A critical security flaw in Apache Camel’s header validation mechanism (CVE-2025-27636) enables remote code execution (RCE) due to improper case normalization when filtering HTTP headers in the Exec component. The flaw affects Apache Camel versions 4.10.0-4.10.1, 4.8.0-4.8.4, and 3.10.0-3.22.3, allowing attackers to override command execution by injecting mixed-case header variants like CAmelExecCommandExecutable. This bypasses filtering mechanisms and enables the execution of arbitrary system commands, making vulnerable systems highly exploitable. The vulnerability has been assigned a CVSS 9.8 rating, emphasizing its criticality and ease of exploitation.

Exploitation occurs when an attacker sends crafted HTTP requests with manipulated headers to replace predefined commands in a vulnerable Camel route. For instance, an exec:whoami endpoint can be overridden to execute ls, exposing directory contents, or ping -c 2 8.8.8.8 for network reconnaissance. The impact extends beyond arbitrary command execution to lateral movement and persistence mechanisms, allowing attackers to deploy credential harvesters, backdoors, or reverse shells. Because correctly cased headers remain filtered, administrators may develop a false sense of security, while all Camel components processing dynamic headers remain at risk.

Apache has addressed this vulnerability in patched versions 4.10.2, 4.8.5, and 3.22.4 by enforcing case-insensitive header filtering. Organizations using Camel should immediately upgrade to these versions, implement strict regex filters for all endpoint headers, and restrict HTTP endpoints to trusted networks. As a temporary measure, security teams can modify the ExecBinding class to enforce case normalization manually. Given its exploitation in cloud-native environments, particularly Kubernetes clusters leveraging Camel for service orchestration, businesses must act swiftly to secure their integrations.

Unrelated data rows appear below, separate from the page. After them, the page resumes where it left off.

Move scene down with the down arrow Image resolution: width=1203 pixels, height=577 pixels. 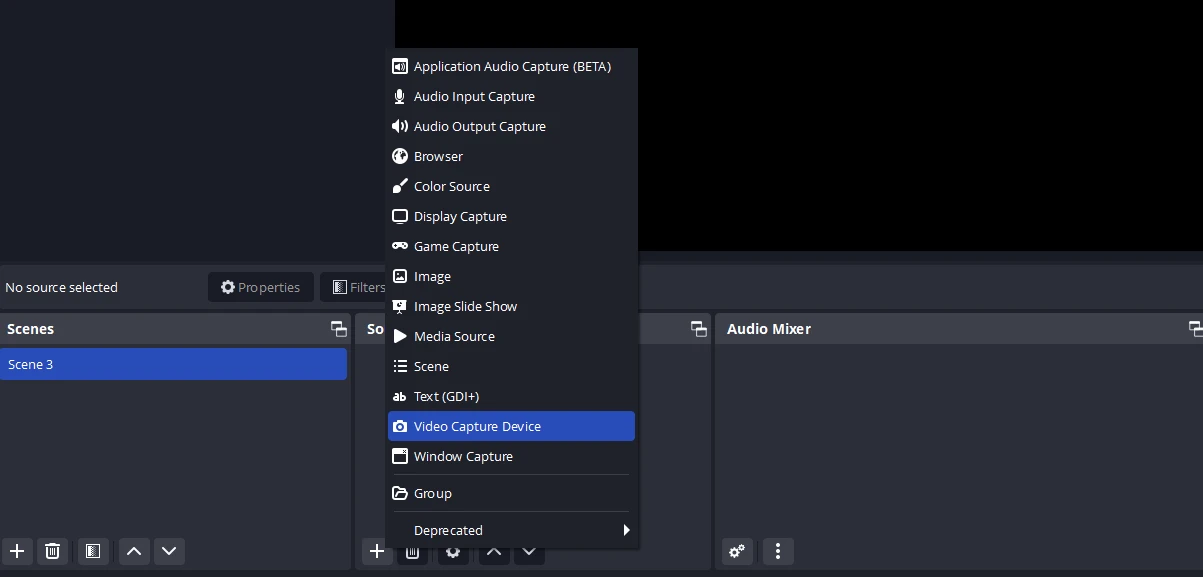point(169,551)

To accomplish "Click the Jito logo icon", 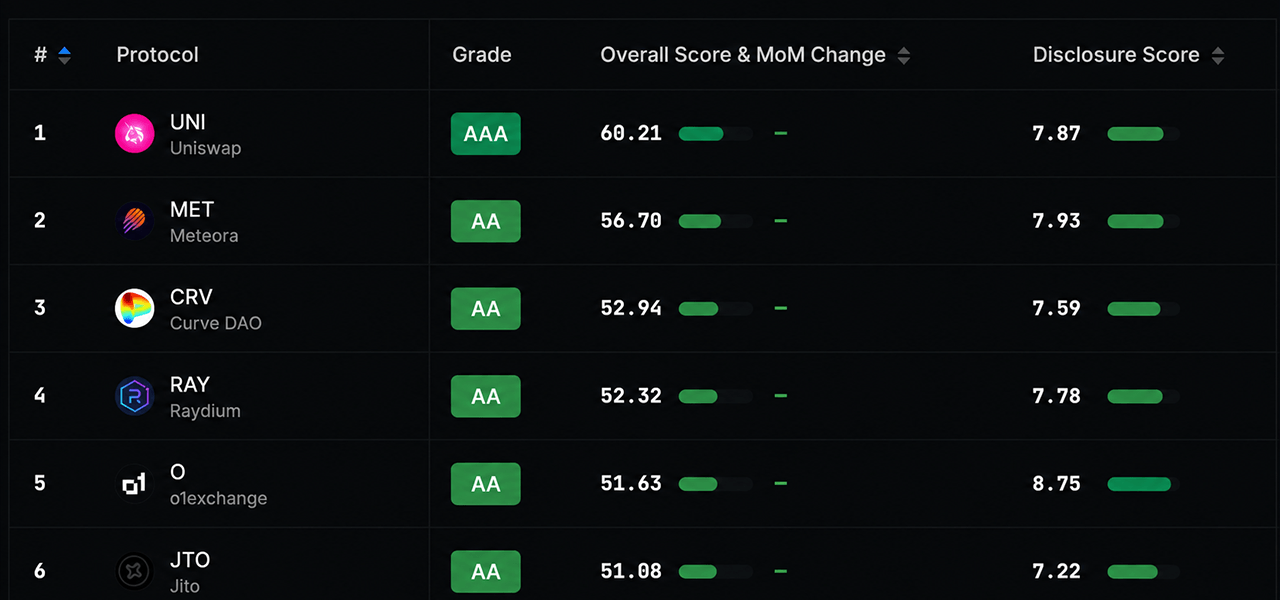I will (135, 571).
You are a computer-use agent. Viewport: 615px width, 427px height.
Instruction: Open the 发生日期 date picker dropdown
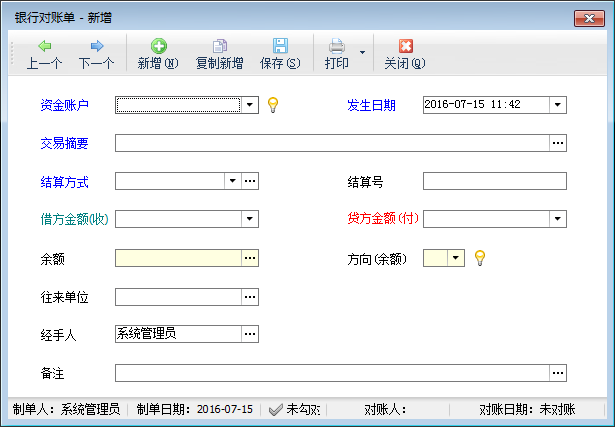pyautogui.click(x=557, y=104)
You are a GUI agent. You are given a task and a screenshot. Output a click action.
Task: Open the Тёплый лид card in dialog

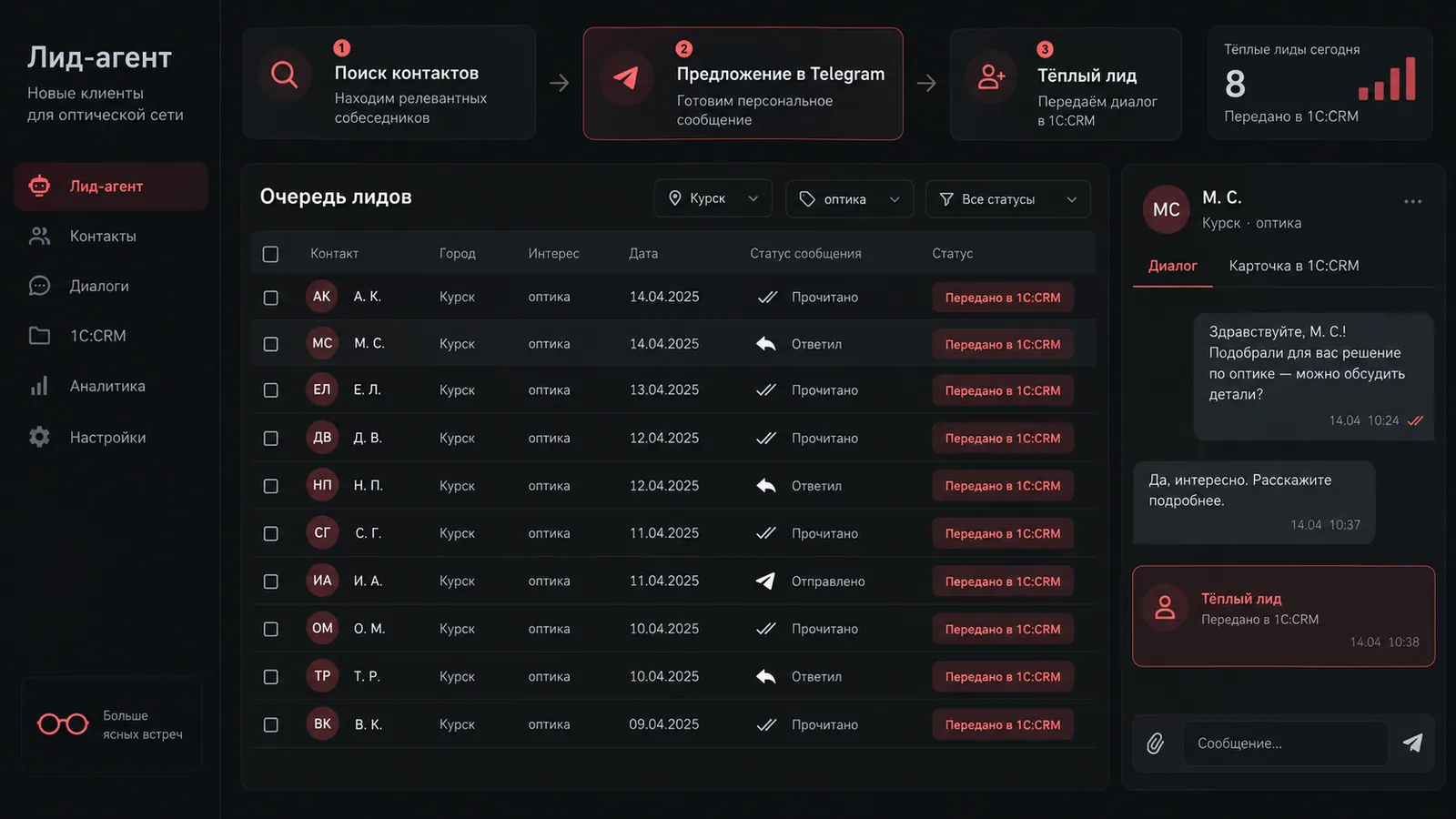pos(1283,616)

This vulnerability highlights the broader security risks of inconsistent case normalization in HTTP header processing across middleware systems. Beyond Apache Camel, organizations should enforce strict header validation controls, audit all HTTP-exposed Camel routes, and adopt a proactive security approach to prevent similar exploits. The incident underscores the importance of robust input validation mechanisms and continuous monitoring to defend against emerging attack vectors.